Course 01 · Module 04 · Topic 4.1

Two-Phase Flow: Vogel's Method

When flowing pressures drop below the bubble point, liberated gas fundamentally changes inflow behaviour — producing a curved IPR that a straight-line PI fatally underestimates. Vogel's empirical reference curve is the industry's foundational tool for quantifying this effect.

In Module 2 you mastered the Darcy radial flow equation and the straight-line Productivity Index (PI). That model assumes single-phase liquid flow all the way from the drainage boundary to the wellbore — a valid assumption when the entire flowing pressure path remains above the bubble point pressure, pb.

In mature fields, high-drawdown wells, and depleted reservoirs, this assumption routinely fails. As bottom-hole flowing pressure (BHFP) drops below pb, dissolved gas evolves from solution. Free gas occupies pore space, competes with oil for flow paths, and reduces the effective permeability to oil. The result is a progressive non-linear reduction in oil production rate with increasing drawdown — the curved IPR that Vogel (1968) first quantified for solution-gas drive reservoirs.

Understanding Vogel's method is not merely academic. It directly determines how much production you can recover by lowering BHFP through artificial lift, and it sets the baseline against which stimulation improvements are measured.

Lecture 4.1A: Why Single-Phase PI Breaks Down Below Bubble Point
18:30 · HD
Covers the physics of dissolved gas liberation, the resulting two-phase zone near the wellbore, effective permeability concepts, and why the Darcy PI equation progressively overestimates deliverability as drawdown increases below pb. Includes animated wellbore pressure profile.
LEARNING OBJECTIVES
After completing Topic 4.1, you will be able to:

1. Explain why oil well IPR curves below the bubble point are non-linear and what physical mechanism causes the curvature.

2. State Vogel's reference equation and identify every term, including the significance of pwf/pR ratios.

3. Construct a complete Vogel IPR curve from a single well test data point (flow rate + BHFP).

4. Calculate qmax (AOF at pwf = 0) and any intermediate flow rate at a specified BHFP.

5. Determine the theoretical productivity index J* and relate it to qmax via the Vogel relationship.

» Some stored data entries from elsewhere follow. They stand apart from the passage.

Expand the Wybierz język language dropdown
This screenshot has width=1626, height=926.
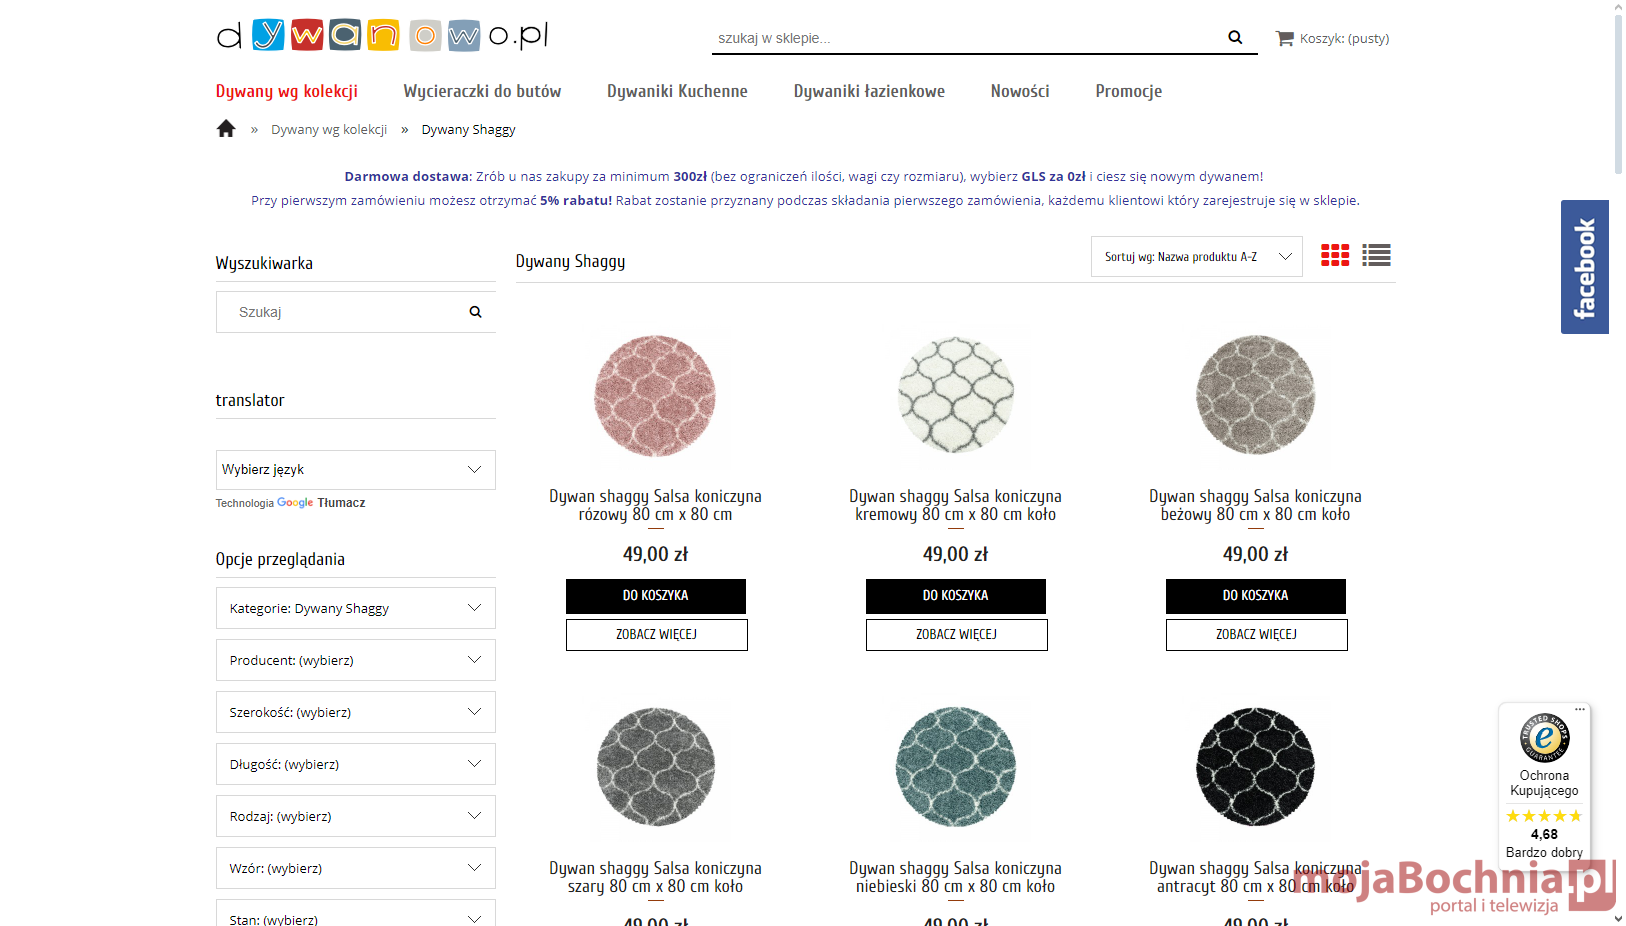tap(355, 470)
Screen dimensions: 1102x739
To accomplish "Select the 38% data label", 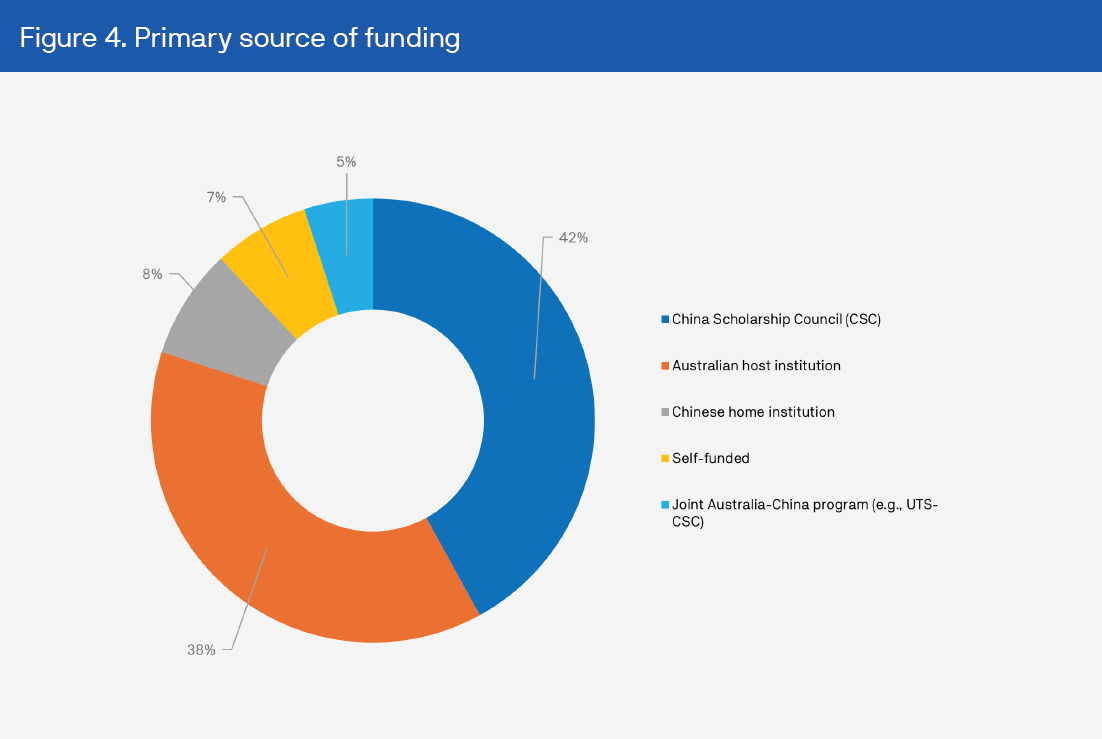I will click(201, 650).
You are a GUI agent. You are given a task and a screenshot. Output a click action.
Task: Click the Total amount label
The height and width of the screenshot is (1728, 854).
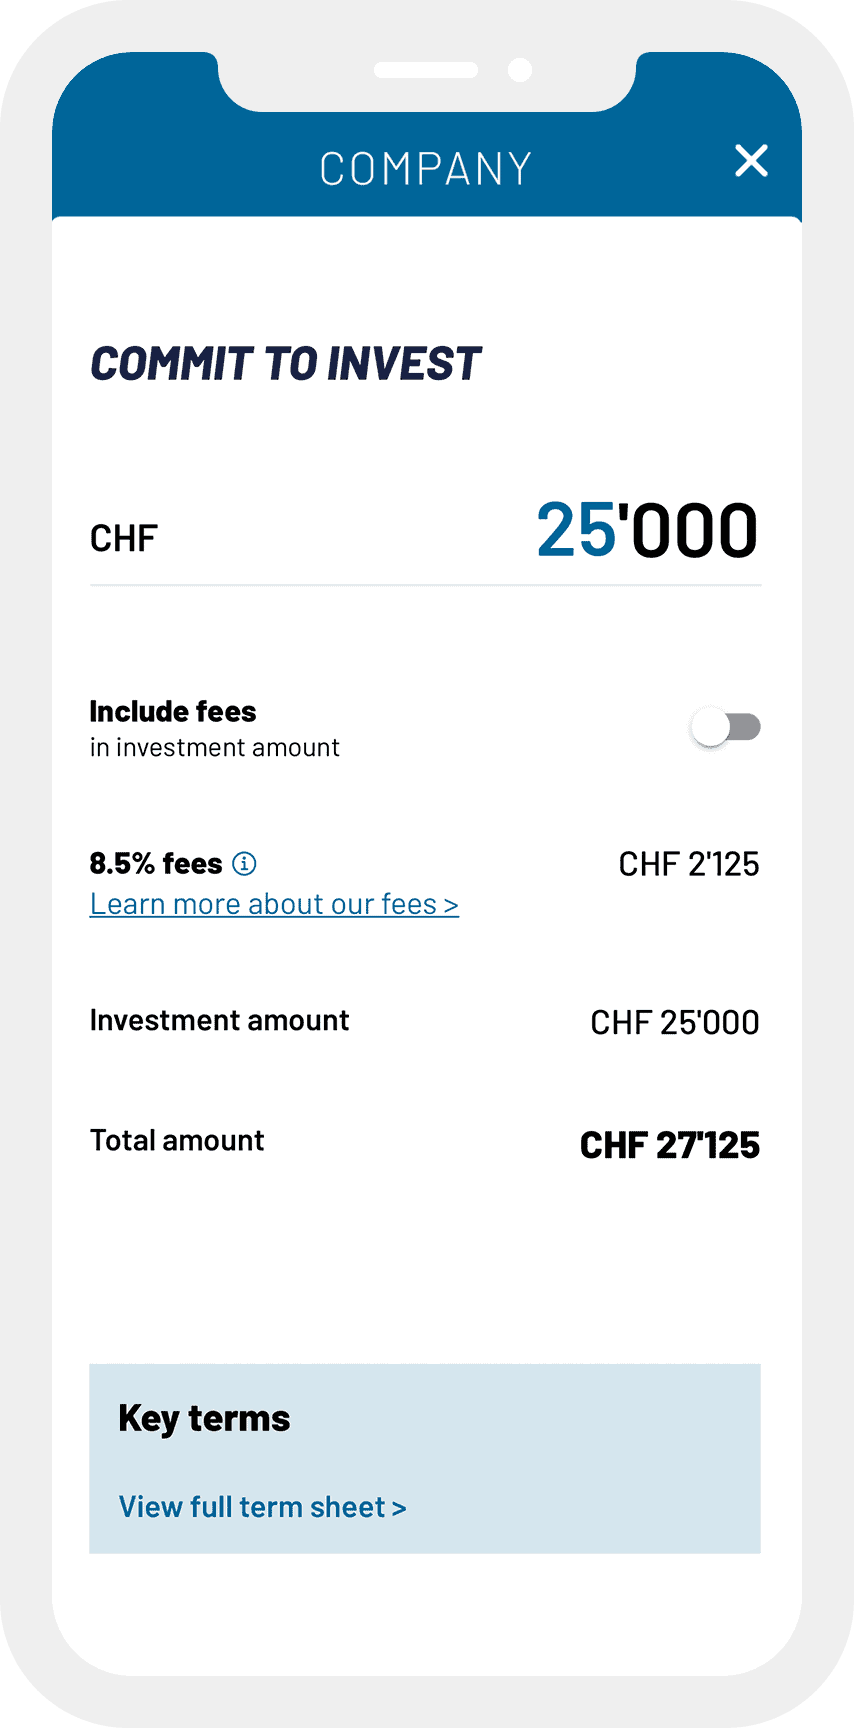click(x=177, y=1140)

6. Identify the limitations of Vogel's method and the conditions under which it should not be applied without modification.
PREREQUISITE KNOWLEDGE
Required: Darcy radial flow equation (Topic 2.1), Productivity Index concept (Topic 2.2), bubble point pressure and solution GOR from PVT (Module 01). You must be comfortable plotting and interpreting IPR curves on Cartesian axes (q vs. pwf) before proceeding.
PBL CONNECTION — KARAMA FIELD PROBLEM
In the Karama Field scenario, Well KA-07 is currently flowing above pb at 4,200 psi BHFP with a reservoir pressure of 5,100 psi. The operator's 5-year depletion plan projects reservoir pressure declining to 3,800 psi — well below KA-07's bubble point of 4,500 psi. You will use Vogel's method in this topic to predict KA-07's future IPR and evaluate whether the planned ESP installation will sustain economic production rates. All simulator exercises use KA-07 base data.

Topic Scope

Vogel's method for solution-gas drive. Pure two-phase IPR below pb with zero skin.

Connects To

Topic 4.2 extends this to composite IPR (above + below pb). Topic 4.3 adds skin correction via Standing.

Estimated Time

~90 minutes total: 35 min reading, 20 min simulation, 20 min worked examples, 15 min quiz.